Task details:
In the material below, find each line with the string "speaker" and copy it.

Exercise input:
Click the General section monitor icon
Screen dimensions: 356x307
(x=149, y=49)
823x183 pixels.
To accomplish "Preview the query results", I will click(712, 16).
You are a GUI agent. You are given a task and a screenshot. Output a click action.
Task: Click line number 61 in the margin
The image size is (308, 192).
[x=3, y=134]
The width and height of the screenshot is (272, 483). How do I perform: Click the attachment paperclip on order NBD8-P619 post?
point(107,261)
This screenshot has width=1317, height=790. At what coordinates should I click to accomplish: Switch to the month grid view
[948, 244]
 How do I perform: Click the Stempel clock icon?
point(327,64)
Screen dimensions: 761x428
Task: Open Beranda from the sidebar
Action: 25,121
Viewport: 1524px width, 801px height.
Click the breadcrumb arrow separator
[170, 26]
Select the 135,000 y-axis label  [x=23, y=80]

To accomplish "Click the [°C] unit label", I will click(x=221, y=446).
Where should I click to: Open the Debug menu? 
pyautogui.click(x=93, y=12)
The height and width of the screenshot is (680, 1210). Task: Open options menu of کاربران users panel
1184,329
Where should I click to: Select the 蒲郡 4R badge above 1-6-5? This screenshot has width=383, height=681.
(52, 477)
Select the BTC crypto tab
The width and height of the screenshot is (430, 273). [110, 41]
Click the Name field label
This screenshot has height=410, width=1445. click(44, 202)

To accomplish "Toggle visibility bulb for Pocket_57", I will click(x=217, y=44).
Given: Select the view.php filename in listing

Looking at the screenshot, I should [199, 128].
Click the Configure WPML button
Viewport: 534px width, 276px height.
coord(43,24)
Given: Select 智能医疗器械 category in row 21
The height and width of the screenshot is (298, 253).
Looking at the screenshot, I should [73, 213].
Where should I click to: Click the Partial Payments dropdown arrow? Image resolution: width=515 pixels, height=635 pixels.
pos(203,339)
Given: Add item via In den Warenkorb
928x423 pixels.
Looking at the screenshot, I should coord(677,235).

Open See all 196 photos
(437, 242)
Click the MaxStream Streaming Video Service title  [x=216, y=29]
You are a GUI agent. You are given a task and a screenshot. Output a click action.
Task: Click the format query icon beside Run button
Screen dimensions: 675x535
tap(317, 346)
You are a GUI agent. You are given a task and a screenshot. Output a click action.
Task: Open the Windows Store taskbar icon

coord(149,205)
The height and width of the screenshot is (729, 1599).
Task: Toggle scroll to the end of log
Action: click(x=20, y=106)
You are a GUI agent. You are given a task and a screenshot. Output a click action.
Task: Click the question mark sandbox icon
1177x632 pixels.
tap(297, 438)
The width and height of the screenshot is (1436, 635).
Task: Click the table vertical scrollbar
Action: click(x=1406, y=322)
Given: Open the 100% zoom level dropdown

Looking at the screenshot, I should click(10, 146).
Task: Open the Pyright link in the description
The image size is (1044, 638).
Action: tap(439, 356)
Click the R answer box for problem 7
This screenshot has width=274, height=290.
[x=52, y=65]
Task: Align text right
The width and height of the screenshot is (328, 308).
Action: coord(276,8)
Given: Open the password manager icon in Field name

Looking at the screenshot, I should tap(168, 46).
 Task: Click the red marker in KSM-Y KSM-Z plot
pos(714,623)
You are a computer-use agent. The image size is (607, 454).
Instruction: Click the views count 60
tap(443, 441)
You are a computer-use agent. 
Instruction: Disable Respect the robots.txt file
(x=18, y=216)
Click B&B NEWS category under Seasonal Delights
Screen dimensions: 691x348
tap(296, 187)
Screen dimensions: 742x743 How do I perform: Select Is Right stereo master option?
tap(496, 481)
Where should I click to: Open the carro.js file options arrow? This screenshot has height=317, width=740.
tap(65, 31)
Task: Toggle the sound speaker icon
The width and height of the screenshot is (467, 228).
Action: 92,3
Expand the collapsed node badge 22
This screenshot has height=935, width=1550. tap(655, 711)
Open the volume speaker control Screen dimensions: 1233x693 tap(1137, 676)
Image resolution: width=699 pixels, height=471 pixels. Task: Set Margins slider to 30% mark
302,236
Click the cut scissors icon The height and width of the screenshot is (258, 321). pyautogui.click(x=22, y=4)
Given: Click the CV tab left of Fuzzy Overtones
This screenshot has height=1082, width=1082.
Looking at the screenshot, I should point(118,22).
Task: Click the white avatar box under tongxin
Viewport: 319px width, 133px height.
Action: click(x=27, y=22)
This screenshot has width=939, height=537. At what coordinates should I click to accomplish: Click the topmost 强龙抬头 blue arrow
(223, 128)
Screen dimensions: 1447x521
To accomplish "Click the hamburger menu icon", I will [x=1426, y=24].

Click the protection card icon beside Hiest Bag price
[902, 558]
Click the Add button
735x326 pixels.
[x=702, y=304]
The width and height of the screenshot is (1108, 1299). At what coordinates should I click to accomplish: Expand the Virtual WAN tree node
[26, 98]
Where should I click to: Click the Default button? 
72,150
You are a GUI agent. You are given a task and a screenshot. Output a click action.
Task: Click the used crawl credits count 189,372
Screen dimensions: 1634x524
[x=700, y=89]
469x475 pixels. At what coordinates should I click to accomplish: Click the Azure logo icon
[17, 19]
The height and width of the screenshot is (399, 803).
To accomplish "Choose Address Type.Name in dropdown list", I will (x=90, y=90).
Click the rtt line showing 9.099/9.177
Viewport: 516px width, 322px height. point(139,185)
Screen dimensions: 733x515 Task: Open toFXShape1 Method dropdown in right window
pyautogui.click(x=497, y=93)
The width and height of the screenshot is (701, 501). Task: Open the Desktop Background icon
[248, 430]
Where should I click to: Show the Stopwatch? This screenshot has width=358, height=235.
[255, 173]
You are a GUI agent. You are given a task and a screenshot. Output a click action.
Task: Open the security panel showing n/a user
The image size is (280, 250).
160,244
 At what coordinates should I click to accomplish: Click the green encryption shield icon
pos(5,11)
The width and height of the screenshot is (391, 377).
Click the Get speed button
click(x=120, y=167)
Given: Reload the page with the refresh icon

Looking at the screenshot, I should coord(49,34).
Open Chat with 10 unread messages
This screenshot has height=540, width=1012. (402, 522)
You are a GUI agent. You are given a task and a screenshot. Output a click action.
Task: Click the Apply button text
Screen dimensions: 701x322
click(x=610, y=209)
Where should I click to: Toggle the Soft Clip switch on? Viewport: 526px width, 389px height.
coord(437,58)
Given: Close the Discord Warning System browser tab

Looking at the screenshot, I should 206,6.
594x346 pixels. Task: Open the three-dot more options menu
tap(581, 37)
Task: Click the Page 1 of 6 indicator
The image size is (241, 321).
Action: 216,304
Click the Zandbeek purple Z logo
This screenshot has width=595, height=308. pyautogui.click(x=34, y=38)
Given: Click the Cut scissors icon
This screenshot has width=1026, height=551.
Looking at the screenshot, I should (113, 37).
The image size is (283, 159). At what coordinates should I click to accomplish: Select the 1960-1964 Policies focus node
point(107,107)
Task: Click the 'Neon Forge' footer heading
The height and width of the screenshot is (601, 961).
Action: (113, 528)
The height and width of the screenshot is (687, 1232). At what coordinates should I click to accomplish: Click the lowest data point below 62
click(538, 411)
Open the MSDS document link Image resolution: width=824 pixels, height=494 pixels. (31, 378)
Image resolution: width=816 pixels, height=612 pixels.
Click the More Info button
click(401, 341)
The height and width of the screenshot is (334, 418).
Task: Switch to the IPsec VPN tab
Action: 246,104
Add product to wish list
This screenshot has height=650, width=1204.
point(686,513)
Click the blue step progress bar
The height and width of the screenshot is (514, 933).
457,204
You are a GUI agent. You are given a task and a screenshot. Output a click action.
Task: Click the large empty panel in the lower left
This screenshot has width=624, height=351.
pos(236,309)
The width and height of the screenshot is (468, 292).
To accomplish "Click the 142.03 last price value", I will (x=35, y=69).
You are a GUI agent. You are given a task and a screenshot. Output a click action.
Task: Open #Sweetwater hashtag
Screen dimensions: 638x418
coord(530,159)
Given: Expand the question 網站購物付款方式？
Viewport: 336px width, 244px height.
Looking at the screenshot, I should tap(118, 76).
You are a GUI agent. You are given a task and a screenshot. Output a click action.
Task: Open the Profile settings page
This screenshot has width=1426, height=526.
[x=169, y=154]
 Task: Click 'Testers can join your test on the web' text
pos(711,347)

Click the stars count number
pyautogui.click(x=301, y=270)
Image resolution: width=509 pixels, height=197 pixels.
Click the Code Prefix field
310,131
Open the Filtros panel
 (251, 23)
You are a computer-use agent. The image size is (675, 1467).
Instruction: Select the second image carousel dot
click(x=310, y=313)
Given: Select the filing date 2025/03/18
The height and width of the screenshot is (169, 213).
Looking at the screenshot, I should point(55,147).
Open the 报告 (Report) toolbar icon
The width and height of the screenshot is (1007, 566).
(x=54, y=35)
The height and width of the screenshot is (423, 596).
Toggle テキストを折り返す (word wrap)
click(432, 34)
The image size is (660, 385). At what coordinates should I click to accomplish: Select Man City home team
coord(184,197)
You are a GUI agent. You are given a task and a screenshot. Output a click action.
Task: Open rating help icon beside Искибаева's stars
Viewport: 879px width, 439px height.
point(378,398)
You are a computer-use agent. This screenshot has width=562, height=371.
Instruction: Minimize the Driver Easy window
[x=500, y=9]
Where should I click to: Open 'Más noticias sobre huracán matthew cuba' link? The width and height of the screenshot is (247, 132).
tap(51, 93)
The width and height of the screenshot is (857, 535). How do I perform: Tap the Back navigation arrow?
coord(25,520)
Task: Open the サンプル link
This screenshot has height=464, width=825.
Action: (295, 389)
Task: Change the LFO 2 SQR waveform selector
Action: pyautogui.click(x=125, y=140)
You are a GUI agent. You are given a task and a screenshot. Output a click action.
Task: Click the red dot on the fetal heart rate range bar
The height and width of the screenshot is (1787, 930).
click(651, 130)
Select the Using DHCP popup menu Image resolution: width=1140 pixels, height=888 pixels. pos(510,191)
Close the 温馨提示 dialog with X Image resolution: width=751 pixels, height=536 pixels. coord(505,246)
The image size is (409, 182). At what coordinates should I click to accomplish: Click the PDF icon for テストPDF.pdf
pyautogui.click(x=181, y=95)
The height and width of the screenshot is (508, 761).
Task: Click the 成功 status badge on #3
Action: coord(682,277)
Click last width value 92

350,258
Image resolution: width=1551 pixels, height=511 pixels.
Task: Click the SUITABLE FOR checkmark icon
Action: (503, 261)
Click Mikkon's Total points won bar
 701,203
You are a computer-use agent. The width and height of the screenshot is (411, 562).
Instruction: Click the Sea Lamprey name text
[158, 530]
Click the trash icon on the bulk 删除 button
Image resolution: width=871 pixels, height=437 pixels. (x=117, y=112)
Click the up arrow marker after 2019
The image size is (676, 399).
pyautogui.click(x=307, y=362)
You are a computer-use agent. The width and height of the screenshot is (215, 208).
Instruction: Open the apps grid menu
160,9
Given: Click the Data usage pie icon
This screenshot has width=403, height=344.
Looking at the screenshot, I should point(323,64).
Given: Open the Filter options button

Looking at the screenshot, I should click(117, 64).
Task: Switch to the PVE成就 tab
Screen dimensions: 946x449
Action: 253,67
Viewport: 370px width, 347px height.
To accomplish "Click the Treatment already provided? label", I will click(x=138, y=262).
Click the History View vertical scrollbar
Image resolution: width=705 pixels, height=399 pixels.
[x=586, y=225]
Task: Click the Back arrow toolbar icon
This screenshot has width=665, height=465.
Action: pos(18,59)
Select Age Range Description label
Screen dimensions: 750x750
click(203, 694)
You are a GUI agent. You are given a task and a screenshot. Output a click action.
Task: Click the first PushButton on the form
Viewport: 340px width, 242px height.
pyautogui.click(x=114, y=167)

Answer to the problem:
Task: Toggle the sound speaker icon
Open the volume speaker control Screen dimensions: 1233x693 tap(1137, 676)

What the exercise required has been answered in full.